__Activity__:
Write out the listing word for word, starting with the line that contains "Find the location" and going on through the end of the listing. Leave the pictures out.

__________________________________________________

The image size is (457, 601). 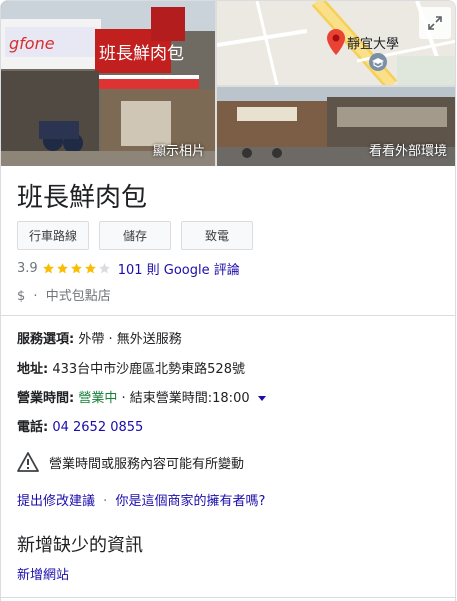 I want to click on school-icon, so click(x=378, y=62).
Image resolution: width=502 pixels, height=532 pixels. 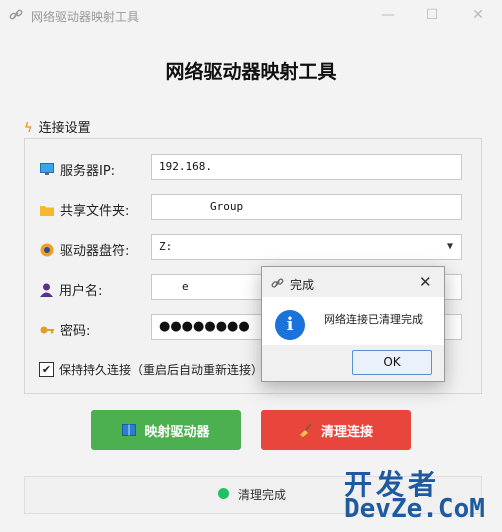 I want to click on username-label: 用户名:, so click(x=71, y=290).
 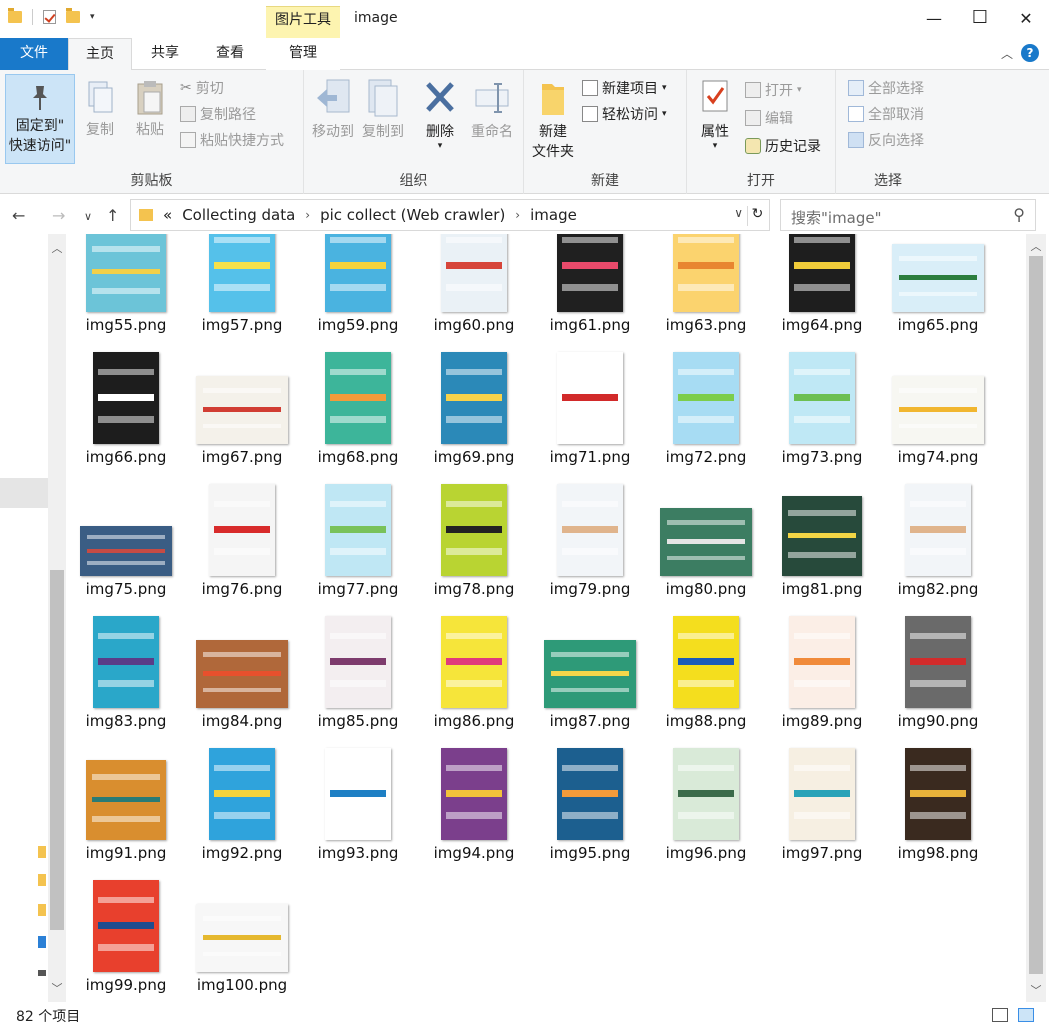 What do you see at coordinates (822, 821) in the screenshot?
I see `file-item: img97.png` at bounding box center [822, 821].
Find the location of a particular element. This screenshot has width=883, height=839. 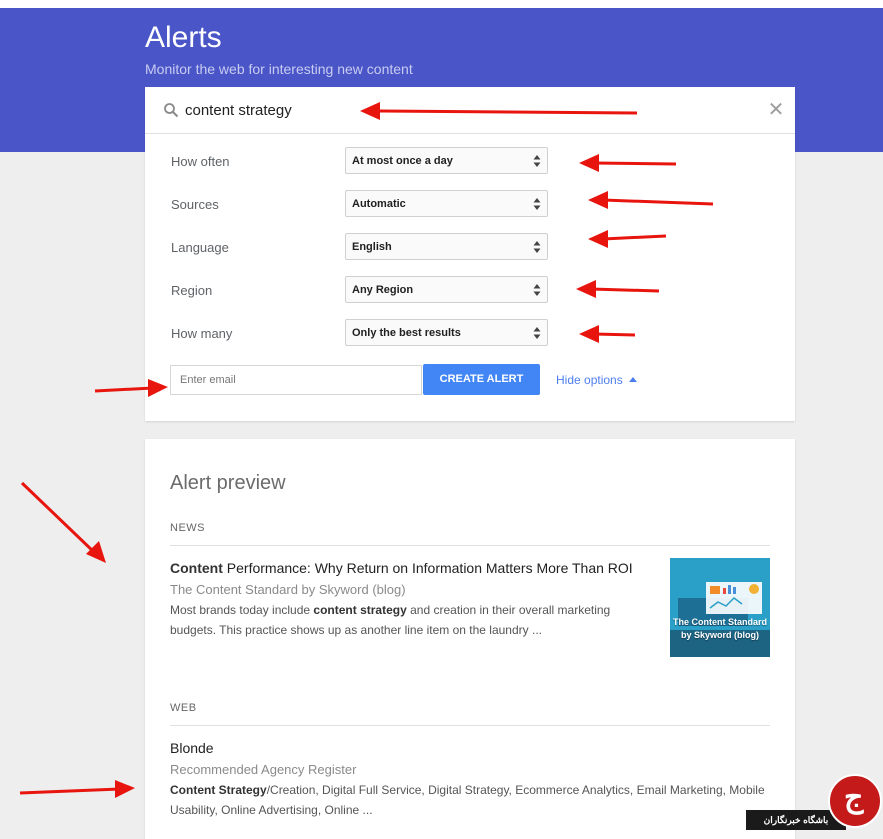

watermark-logo: باشگاه خبرنگاران ج is located at coordinates (814, 802).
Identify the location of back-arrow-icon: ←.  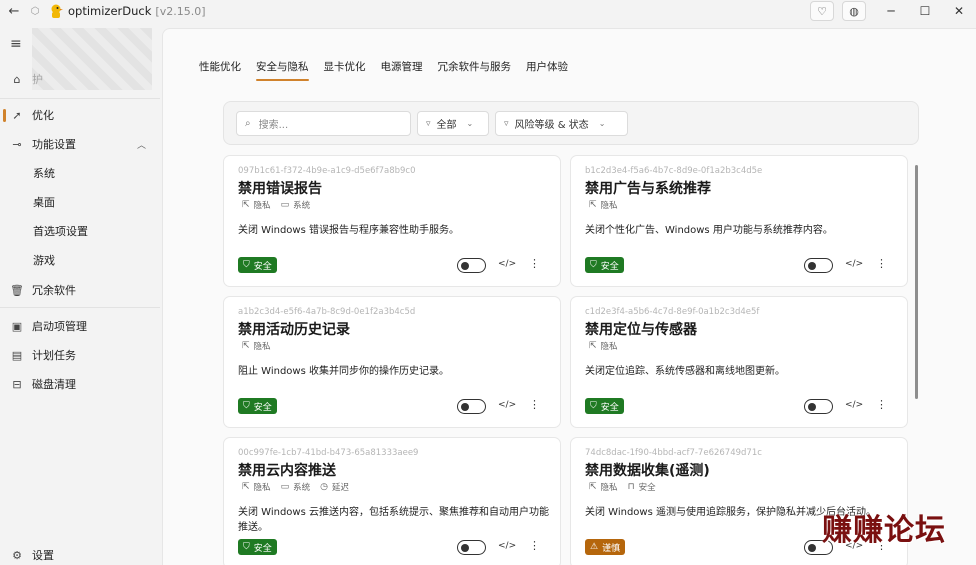
(14, 12).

__________________________________________________

__Task answer__:
Find the location of a particular element. This screenshot has width=883, height=839. 

watermark-logo: باشگاه خبرنگاران ج is located at coordinates (814, 802).
Identify the location of back-arrow-icon: ←.  
(14, 12).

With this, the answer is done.